[Supplied entries Boundary: Start]

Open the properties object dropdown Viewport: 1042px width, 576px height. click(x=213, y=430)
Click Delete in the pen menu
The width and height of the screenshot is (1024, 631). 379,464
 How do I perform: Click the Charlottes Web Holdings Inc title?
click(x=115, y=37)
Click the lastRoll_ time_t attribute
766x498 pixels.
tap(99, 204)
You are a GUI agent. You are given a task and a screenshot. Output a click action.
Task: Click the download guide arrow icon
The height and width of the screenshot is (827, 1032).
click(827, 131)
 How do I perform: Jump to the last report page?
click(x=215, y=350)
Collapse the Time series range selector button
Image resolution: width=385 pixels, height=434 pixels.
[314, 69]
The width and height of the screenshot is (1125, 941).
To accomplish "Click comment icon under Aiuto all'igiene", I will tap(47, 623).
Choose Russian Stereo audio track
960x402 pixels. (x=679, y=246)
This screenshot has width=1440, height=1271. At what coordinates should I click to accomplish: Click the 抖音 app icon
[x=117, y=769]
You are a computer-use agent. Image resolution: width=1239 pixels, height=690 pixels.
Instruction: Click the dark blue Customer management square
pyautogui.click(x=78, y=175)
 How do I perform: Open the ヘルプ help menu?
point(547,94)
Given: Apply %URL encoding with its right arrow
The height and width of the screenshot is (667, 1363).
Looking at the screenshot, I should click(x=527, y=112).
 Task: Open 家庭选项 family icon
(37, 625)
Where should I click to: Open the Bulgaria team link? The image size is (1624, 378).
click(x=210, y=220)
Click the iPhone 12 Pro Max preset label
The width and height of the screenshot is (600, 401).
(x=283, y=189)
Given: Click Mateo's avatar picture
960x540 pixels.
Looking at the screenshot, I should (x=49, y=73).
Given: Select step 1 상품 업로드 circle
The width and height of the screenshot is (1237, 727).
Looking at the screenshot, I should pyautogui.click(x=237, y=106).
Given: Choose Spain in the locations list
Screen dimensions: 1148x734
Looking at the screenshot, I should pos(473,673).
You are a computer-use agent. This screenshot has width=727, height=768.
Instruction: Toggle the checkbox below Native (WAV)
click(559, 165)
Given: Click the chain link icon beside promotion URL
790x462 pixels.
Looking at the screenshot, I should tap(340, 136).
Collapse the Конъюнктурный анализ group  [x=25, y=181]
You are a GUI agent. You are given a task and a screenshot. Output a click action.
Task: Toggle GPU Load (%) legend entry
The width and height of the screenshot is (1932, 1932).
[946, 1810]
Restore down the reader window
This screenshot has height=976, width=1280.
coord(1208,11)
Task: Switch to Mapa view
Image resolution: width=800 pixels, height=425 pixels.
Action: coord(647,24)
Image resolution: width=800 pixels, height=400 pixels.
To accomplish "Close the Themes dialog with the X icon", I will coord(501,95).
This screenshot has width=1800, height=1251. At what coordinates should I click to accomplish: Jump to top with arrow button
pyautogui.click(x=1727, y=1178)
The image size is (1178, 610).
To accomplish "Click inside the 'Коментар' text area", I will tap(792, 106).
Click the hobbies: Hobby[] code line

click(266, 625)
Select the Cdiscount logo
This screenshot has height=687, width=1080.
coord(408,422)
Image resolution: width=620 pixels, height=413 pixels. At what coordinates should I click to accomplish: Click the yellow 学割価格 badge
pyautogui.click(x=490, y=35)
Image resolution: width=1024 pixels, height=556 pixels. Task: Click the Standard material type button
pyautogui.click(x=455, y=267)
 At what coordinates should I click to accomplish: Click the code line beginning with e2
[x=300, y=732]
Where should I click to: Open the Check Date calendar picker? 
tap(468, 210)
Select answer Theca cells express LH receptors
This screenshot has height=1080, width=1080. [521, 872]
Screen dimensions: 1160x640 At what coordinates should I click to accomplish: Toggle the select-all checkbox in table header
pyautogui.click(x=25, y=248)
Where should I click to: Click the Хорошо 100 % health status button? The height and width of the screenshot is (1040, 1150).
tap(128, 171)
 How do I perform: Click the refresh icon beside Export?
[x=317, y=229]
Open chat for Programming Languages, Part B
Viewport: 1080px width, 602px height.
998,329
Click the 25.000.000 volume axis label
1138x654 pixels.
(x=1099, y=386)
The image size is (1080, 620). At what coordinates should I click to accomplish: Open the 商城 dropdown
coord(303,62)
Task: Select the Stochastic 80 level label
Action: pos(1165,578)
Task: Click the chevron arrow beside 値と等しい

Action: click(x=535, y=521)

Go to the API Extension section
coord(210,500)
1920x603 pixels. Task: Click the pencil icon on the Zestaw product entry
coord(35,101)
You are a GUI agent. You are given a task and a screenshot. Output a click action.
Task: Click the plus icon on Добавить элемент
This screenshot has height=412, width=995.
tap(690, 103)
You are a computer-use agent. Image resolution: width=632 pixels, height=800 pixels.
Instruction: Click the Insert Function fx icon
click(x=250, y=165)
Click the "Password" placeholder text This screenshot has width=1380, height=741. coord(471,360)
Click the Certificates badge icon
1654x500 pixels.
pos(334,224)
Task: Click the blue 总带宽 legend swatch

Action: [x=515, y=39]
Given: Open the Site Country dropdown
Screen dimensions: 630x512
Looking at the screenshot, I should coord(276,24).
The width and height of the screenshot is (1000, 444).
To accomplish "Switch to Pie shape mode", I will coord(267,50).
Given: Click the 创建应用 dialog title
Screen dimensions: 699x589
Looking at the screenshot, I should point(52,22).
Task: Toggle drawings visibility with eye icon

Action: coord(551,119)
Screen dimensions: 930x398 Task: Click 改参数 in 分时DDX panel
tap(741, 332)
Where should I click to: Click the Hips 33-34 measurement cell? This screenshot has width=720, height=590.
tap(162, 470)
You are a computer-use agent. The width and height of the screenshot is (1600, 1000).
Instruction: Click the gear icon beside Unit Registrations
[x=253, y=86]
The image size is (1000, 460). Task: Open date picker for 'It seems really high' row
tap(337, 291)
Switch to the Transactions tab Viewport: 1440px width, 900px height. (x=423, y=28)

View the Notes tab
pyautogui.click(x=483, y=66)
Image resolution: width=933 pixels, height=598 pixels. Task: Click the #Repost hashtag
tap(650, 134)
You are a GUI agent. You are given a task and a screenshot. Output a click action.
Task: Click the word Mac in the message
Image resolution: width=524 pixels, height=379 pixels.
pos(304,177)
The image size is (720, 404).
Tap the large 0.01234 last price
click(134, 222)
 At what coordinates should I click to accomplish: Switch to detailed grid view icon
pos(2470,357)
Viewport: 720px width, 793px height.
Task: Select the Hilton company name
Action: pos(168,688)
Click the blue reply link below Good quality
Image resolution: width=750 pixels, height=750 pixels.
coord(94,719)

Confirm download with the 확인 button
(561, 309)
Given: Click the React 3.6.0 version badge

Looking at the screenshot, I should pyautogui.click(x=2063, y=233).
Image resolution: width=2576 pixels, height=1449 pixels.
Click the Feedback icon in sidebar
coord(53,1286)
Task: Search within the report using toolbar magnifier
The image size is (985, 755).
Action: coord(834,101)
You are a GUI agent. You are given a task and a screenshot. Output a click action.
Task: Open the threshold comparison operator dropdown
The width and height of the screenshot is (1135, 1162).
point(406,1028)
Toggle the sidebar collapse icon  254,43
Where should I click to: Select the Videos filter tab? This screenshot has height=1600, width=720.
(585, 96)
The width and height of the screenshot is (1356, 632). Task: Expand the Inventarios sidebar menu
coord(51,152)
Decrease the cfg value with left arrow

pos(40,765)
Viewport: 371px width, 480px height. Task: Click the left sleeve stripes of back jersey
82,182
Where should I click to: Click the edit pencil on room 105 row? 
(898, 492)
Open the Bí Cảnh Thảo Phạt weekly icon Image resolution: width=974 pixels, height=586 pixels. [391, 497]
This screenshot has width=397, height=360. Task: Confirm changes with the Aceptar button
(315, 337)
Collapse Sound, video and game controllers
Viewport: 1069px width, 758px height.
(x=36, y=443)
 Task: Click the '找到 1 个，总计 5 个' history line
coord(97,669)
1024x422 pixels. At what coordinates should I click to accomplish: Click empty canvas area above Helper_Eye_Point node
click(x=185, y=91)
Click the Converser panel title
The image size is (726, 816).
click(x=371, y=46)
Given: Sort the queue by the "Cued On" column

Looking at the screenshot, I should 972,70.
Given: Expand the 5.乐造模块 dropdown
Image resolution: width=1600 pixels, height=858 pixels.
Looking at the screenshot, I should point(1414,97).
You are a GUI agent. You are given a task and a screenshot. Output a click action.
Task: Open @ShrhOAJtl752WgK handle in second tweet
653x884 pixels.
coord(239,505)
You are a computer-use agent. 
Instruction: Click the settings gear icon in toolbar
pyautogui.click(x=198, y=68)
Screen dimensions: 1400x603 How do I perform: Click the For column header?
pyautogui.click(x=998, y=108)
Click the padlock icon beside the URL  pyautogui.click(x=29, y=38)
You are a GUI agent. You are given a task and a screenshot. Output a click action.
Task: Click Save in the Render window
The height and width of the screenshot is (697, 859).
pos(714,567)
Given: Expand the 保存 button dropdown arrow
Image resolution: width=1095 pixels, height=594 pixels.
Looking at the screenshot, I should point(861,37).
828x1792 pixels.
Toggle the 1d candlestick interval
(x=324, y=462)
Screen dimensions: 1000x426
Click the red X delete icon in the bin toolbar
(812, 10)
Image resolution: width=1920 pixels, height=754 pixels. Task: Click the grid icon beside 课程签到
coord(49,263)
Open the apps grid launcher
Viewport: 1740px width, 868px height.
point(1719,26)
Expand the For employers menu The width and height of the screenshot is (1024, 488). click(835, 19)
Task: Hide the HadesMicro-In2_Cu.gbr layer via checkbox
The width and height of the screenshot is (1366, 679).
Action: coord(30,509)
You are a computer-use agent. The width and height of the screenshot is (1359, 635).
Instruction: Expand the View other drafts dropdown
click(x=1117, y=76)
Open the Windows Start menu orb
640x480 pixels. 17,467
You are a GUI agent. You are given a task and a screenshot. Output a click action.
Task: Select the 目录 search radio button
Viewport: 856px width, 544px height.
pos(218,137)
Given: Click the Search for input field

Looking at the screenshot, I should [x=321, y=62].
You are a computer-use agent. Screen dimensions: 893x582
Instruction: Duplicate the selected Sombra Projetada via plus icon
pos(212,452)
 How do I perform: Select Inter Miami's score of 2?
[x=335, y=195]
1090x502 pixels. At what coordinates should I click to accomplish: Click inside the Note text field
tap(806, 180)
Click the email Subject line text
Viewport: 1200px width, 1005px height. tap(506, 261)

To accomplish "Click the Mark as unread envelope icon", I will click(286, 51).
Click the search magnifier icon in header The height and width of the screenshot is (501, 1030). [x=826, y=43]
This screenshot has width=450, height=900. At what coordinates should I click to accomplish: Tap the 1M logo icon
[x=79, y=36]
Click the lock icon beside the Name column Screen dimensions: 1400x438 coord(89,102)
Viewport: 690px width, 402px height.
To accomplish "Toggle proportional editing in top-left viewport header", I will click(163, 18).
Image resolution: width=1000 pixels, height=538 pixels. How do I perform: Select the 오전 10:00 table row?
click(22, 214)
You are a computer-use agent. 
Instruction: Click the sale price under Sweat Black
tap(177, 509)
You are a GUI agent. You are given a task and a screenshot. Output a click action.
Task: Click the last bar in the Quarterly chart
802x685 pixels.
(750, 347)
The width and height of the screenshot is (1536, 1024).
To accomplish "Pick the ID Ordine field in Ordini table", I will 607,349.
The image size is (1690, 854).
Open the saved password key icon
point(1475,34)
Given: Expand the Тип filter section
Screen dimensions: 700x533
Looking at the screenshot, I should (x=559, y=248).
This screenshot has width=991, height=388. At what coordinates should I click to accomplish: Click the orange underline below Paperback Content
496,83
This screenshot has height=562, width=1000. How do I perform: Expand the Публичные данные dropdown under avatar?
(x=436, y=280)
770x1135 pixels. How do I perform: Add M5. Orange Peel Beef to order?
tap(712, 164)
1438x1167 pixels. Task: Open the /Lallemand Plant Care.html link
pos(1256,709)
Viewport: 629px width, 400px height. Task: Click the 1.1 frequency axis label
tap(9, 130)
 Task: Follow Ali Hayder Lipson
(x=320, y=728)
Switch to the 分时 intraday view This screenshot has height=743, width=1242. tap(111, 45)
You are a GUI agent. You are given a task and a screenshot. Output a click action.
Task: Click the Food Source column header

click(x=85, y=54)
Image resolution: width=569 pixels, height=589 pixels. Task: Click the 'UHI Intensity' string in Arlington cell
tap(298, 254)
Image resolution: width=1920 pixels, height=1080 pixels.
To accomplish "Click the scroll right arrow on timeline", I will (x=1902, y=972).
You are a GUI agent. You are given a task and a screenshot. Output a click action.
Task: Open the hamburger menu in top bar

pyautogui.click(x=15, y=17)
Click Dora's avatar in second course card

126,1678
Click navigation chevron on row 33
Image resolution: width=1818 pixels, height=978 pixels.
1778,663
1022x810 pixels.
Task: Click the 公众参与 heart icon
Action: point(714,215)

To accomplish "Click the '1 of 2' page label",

[Supplied entries Boundary: End]

> [Your assignment]:
The entries above hold the needed span. Transcribe exactly the lines from the one with "Click the red" to the one with "Task: Select the 目录 search radio button", both included.

> [Exercise response]:
Click the red X delete icon in the bin toolbar
(812, 10)
Image resolution: width=1920 pixels, height=754 pixels. Task: Click the grid icon beside 课程签到
coord(49,263)
Open the apps grid launcher
Viewport: 1740px width, 868px height.
point(1719,26)
Expand the For employers menu The width and height of the screenshot is (1024, 488). click(835, 19)
Task: Hide the HadesMicro-In2_Cu.gbr layer via checkbox
The width and height of the screenshot is (1366, 679).
Action: coord(30,509)
You are a computer-use agent. The width and height of the screenshot is (1359, 635).
Instruction: Expand the View other drafts dropdown
click(x=1117, y=76)
Open the Windows Start menu orb
640x480 pixels. 17,467
You are a GUI agent. You are given a task and a screenshot. Output a click action.
Task: Select the 目录 search radio button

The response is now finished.